§ **Supplied text**:
______
What happened at St Mark’s Grassland Work Party

15 Blackall Street, BARTON ACT 2600

BY JULIA BELL

The Canberra based Friends of the Grasslands (FogG) group held a working bee with other willing volunteers on Wednesday 24 June 10.30am to 1:00pm on the protected grasslands at St Mark’s. The CSU gardening team and staff from St Mark’s and ACC & C also attended to learn something about the history and diversity of plants on the site. 

The meet was hosted by Sarah Sharp of FoG who also very kindly provided cakes for a late morning tea.  She and other FoG volunteers took teams off around the site to concentrate on different jobs requiring completing.

After the rain in February, there are a lot of species that have emerged very early – thousands of Yam Daisies, Creamy Candles, Scaly Buttons, an orchid or two.   These were easy to spot amongst the orange coloured Themeda grass, as some were in flower and all were green or grey coloured.  The working bee was a chance to remove some of the invasive species of weeds including Wild Oats and grevillea before they seed and therefore spread in the spring.  As it had rained a few days prior the ground was moist so removing the weeds with tools provided by Sarah was easy.  The CSU gardeners took the larger heavier debris away afterwards.
______
§ **Work instructions**:
**A.** From the St Mark's grassland report, write out the passage starting at "15 Blackall Street, BARTON" and ending at "jobs requiring completing.".
**B.** Condense the paragraph of the St Mark's grassland report that opens with "After the rain in February" into a short bulleted list that keeps its main facts.
**C.** Using the St Mark's grassland report, answer each question briefly:
(i) Who hosted the meet?
(ii) On what day and between what times was the working bee held?
(iii) Who took the larger, heavier debris away afterwards?

§ **Collected data**:
______
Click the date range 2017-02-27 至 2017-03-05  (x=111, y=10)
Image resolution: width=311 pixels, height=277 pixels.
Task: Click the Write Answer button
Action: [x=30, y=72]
______
§ **Task-by-task results**:
**A.**
15 Blackall Street, BARTON ACT 2600

BY JULIA BELL

The Canberra based Friends of the Grasslands (FogG) group held a working bee with other willing volunteers on Wednesday 24 June 10.30am to 1:00pm on the protected grasslands at St Mark’s. The CSU gardening team and staff from St Mark’s and ACC & C also attended to learn something about the history and diversity of plants on the site. 

The meet was hosted by Sarah Sharp of FoG who also very kindly provided cakes for a late morning tea.  She and other FoG volunteers took teams off around the site to concentrate on different jobs requiring completing.

**B.**
- Rain in February caused many species to emerge very early, including thousands of Yam Daisies, Creamy Candles, Scaly Buttons and an orchid or two.
- These plants were easy to spot among the orange Themeda grass, since some were flowering and all were green or grey.
- The working bee removed invasive weeds such as Wild Oats and grevillea before they could seed and spread in the spring.
- Rain a few days earlier had left the ground moist, so pulling weeds with tools provided by Sarah was easy.
- The CSU gardeners took away the larger, heavier debris afterwards.

**C.**
(i) Sarah Sharp of FoG.
(ii) Wednesday 24 June, from 10.30am to 1:00pm.
(iii) The CSU gardeners.